If ordinary things don’t work, we would like to blame everyone but ourselves for it. We will vote crooks and jailbirds to power, but when they do nothing to alleviate our lot, we will blame them for not doing their jobs (“Sab saale chor hain”; “Sab mile huey hain”).
But, as Cassius tells Brutus in Shakespeare’s Julius Caesar, “The fault, dear Brutus, is not in our stars, but in ourselves…”. We may not have the power to move mountains or end all corruption in one go, but we do have the power to remove that mound of garbage near our homes or develop the patience to do things the right way instead of paying speed money to get a driver’s licence.
This is the elevating premise of Savitha Rao’s #IndiaPositiveCitizen, a collection of stories of everyday goodness in everyday acts of ordinary citizens. A self-published book in Covid days, Rao tells us, through innumerable short stories that seldom run to more than a page, that every individual can make a difference. No one needs anyone’s permission to do the good deed. From refusing to use plastic bags for carrying your daily veggies to not throwing refuse on the roads, change has to begin from the individual before the powers that be start taking citizens seriously.
One very short chapter in the book, Power of One, undergirds the philosophy behind the book, which is that one committed individual is more important than a legion of naysayers. This point was illustrated in the Mahabharata, where both Duryodhana and Arjuna rush to Shri Krishna for help in the coming war. Shri Krishna offered Arjuna first choice, of either taking his army, or his own personal assistance, and Arjuna chose the latter. We know how Shri Krishna single-handedly enabled the Pandavas to win the war without picking up arms himself. It was the Power of One scoring over a mercenary army.
A former professional in international marketing, Savitha Rao says she wanted to become an entrepreneur at one point. Her epiphanic moment came when she read a book by Anita Roddick (creator of BodyShop), Business As Unusual, which told her that she could be in any business and yet do good. This prompted her to start a campaign “India Kuch Kar” some years ago, to get people off their backsides and do something for the country in whatever small way they could. Another source of inspiration for Rao to write the book was Narendra Modi’s Mann ki Baat.
But if you are under the impression that #IndiaPositiveCitizen is going to be some kind of lazy afternoon read, forget it. In fact, it is meant to goad you to do something, not just enjoy the feel-good stories contained in it.
In #IndiaPositiveCitizen, you will read micro stories of everyday goodness in people. You will hear about K Kamalathal, who ran an idli shop at the age of 80 in Vadivelampalayam, with the sole purpose of feeding people healthy food at a nominal price of Re 1. Sure, it was a small business for her, but reducing Kamalathal’s daily deed to a business would do her injustice. There is no mention of the love she serves along with idlis to the people who come to her. Rao does not want you to read the story and merely wallow in the feel-good part of it. Can you think of cooking a little extra and feed someone who needs it?
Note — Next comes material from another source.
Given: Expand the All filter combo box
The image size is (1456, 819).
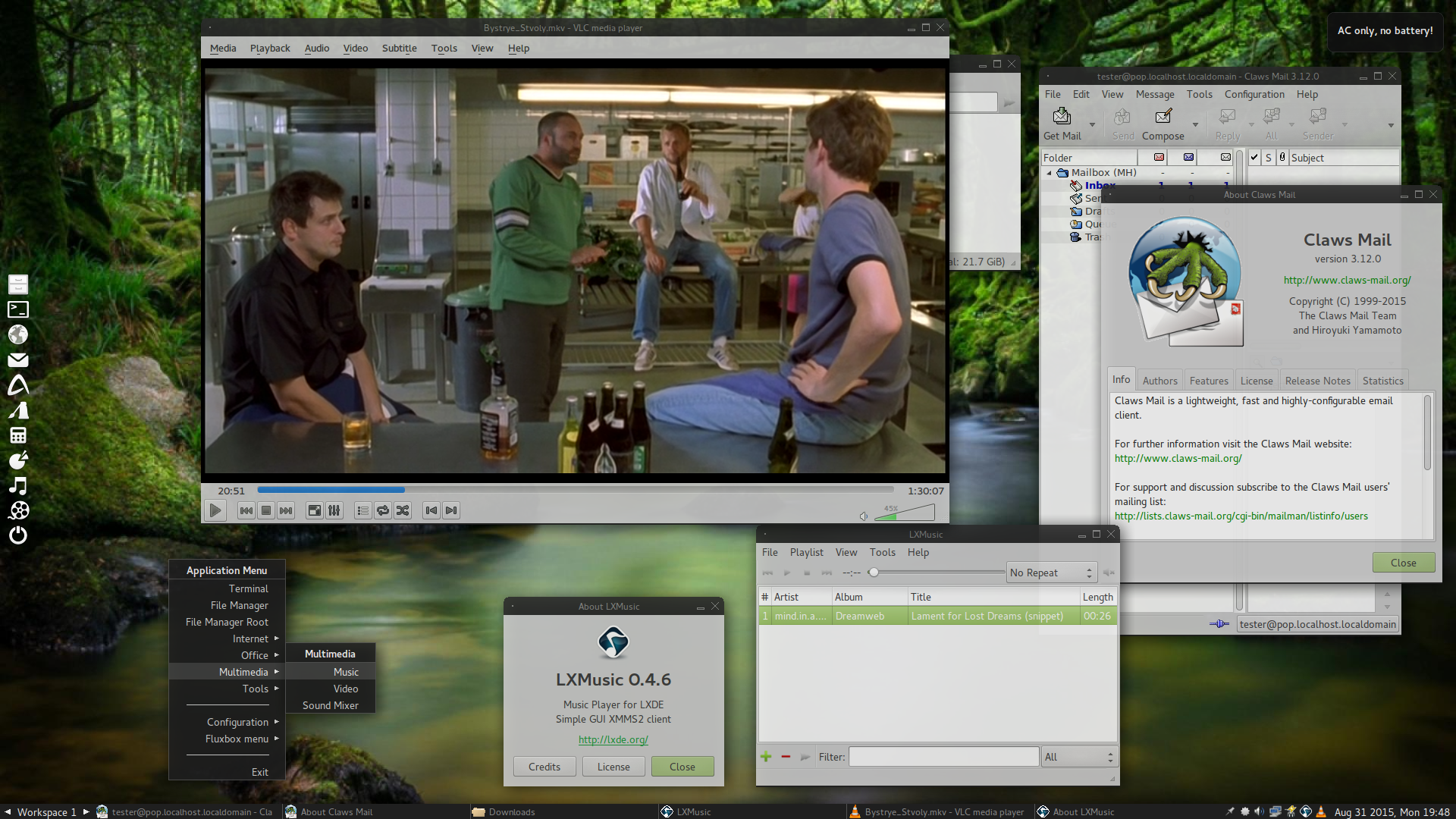Looking at the screenshot, I should 1079,757.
Then there are stories about an engineering professional who gifts tree certificates for occasions like marriages, where the gift is about an investment made to an organisation that plants trees on your behalf and takes care of them. Another story relates to a gentleman who offered to buy a blind woman a samosa; but when he did so, she did not eat it. It went into her bag, and probably saved up for her children. He bought her another samosa so that she herself could eat. This is less a story about the large-hearted samosa financier, and more a pointer to the fact that something good can be done with so little effort on a daily basis.
It is not my intention to tell you every story in this book, but to make a larger point: nobody is incapable of doing good, even if it is only to bring one small smile to a small child or senior citizen once a week or even once a month.
The right way to read the book is not to finish it off in one session, but to read one page a day, ponder over how you can internalise the message, and do something to change the world around you. Howsoever small your effort, every bit helps.